TEXT EXCERPT:
********************

I've always considered the Report Builder tool that ships with SQL Reporting Services to be a good tool for generating reports without SQL knowledge, and in the context of CRM it's much more powerful than the CRM 4.0 Report Wizard.
One drawback of the Report Builder for SQL 2005 was that it needed a Report Model to abstract the underlying data, and Report Models are not dynamic (see below for why this was a pain). One major advantage of SQL 2008 is that it ships with a new version of Report Builder, Report Builder 2.0, that allows direct connections to the SQL database. This will make it a lot more useful in CRM deployments, especially when your schema changes. A good overview of the use of Report Builder 2.0 can be found here.

********************

DATA LINES:
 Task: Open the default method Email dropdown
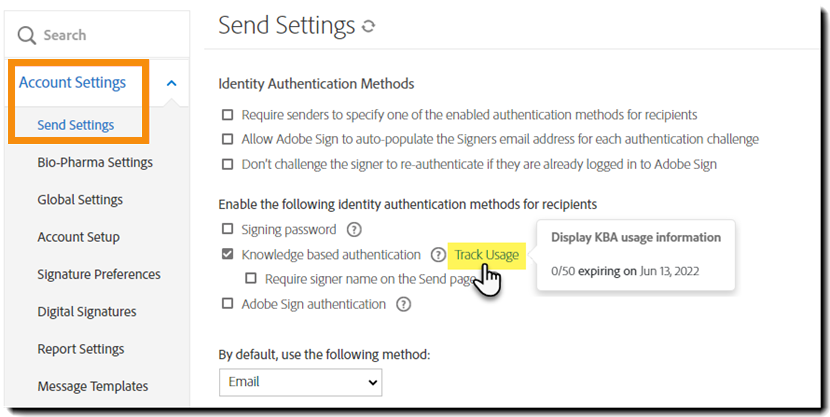click(300, 381)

********************

WRITTEN TASK:
Answer from the Report Builder text:
(a) What did the Report Builder for SQL 2005 need in order to abstract the underlying data?
(b) Which version of Report Builder ships with SQL 2008?
(c) In the context of CRM, which tool is Report Builder described as much more powerful than?

RESULT OF THIS TASK:
(a) A Report Model.
(b) Report Builder 2.0.
(c) The CRM 4.0 Report Wizard.